Yesterday the Prime Minister promised to improve the state of our mental health services.

"As Prime Minister improving mental health services in New Zealand is a major focus for my Government," Christopher Luxon said.

But right now the health system is in a hiring freeze on all non-frontline roles.

"What's happened there is that there's no blanket freeze. What it is is the actual decisions about local hiring has actually been given and devolved back to the local health authorities so they can actually tailor it to the regions that they're in rather than doing that centrally out of Wellington," Luxon said.

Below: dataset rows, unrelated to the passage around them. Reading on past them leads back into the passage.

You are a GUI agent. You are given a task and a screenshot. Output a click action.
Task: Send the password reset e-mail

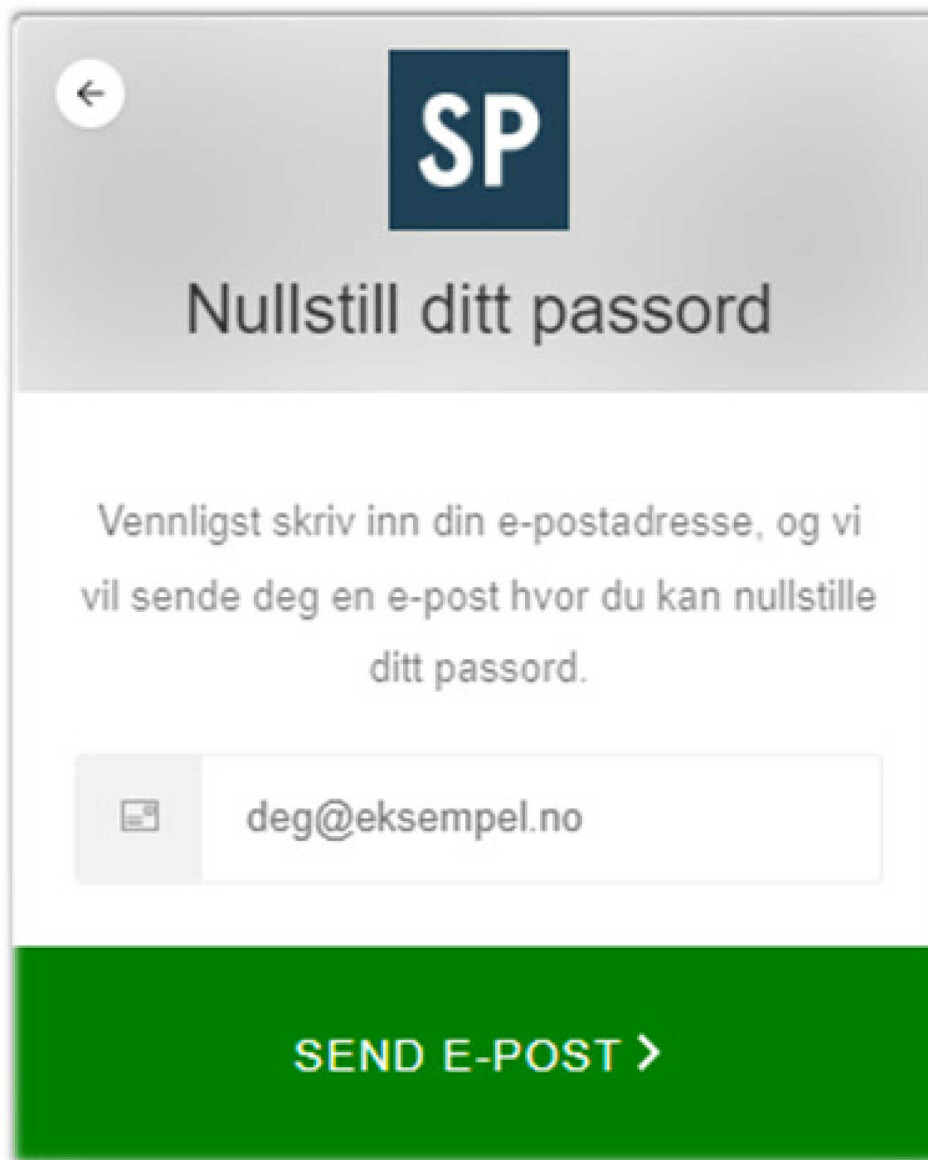(470, 1052)
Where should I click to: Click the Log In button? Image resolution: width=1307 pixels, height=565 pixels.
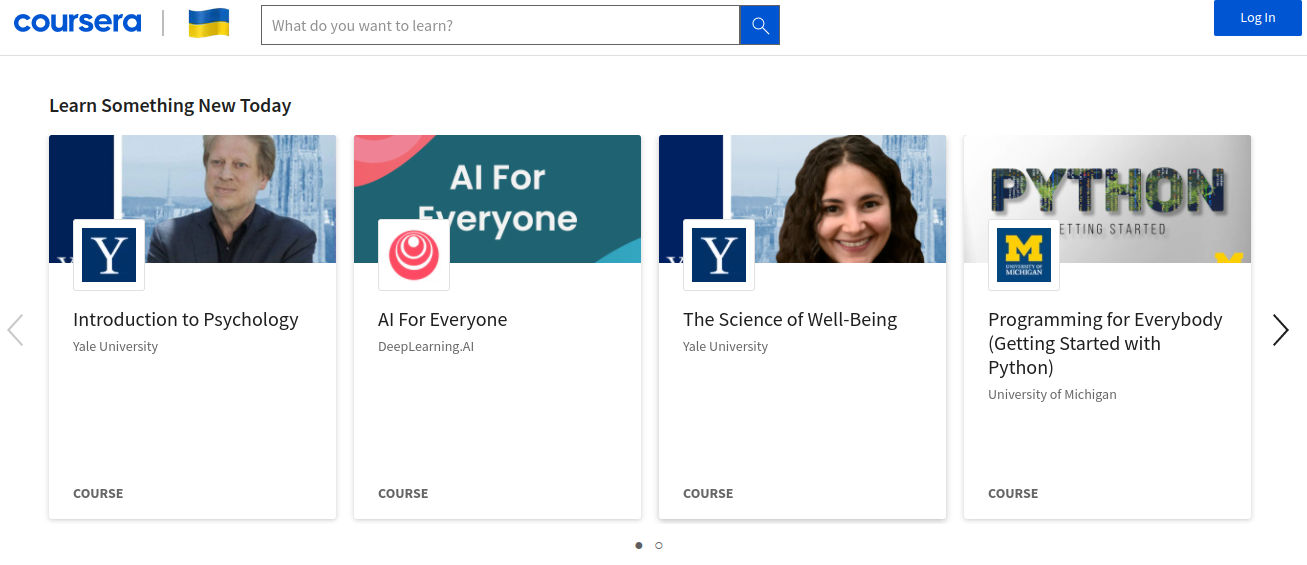(1257, 18)
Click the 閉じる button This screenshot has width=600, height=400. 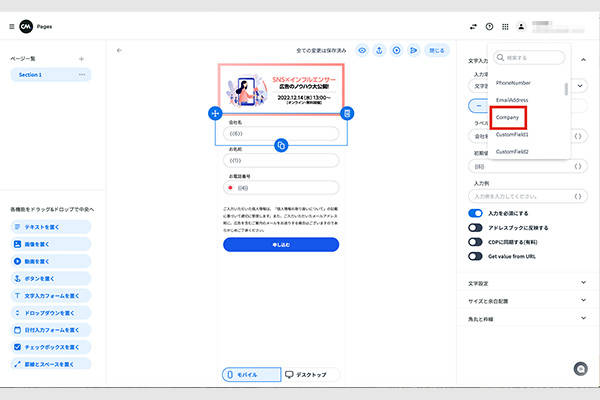coord(436,49)
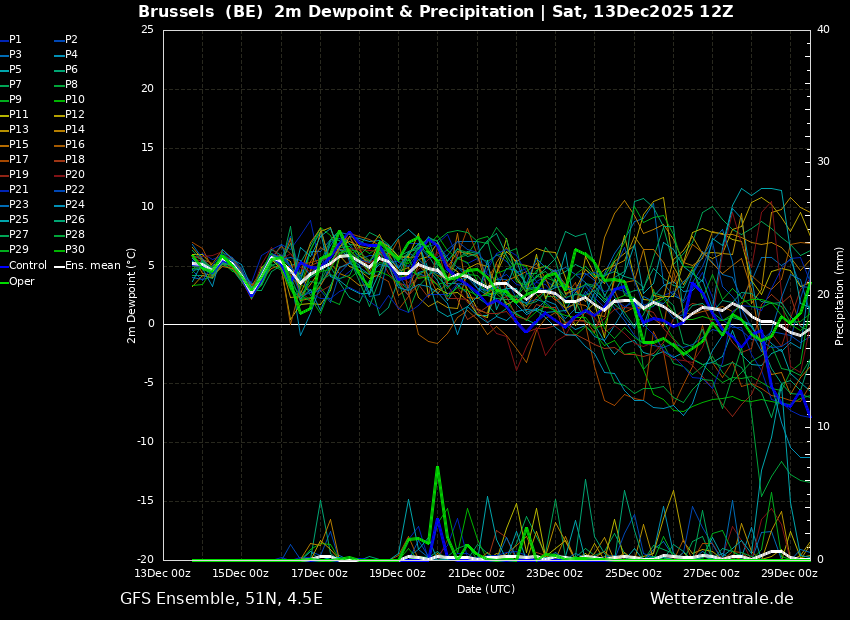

The process is taking its toll on staff. Newshub's obtained an email from the head of Health NZ's Southern group director Hamish Brown telling staff to "seek support if they need it through provided counselling sessions".

"We have a fantastic people in our health care system and it's often the system that's let them down. And that's why I want to see better delivery, better support, better focus on front-line services in our healthcare system," Luxon said.

A Southern mental health worker - who wanted anonymity - called the counselling sessions "laughable". And they said that frontline services were not affected by the hiring freeze was "a blatant lie".

"It looks like a lot of gaslighting going on from senior management and ministers saying that there's no frontline cuts," said Labour MP Ingrid Leary.

"Let me be really clear - this is a Government that's spending more on health than we've ever spent before, we're determined to have a world-class healthcare system. We know it's complex. We know we've got workforce challenges," countered Luxon.

In a statement, Health NZ reiterated the pause on hiring did not affect patient-facing roles and thousands of clinical staff continued to be recruited.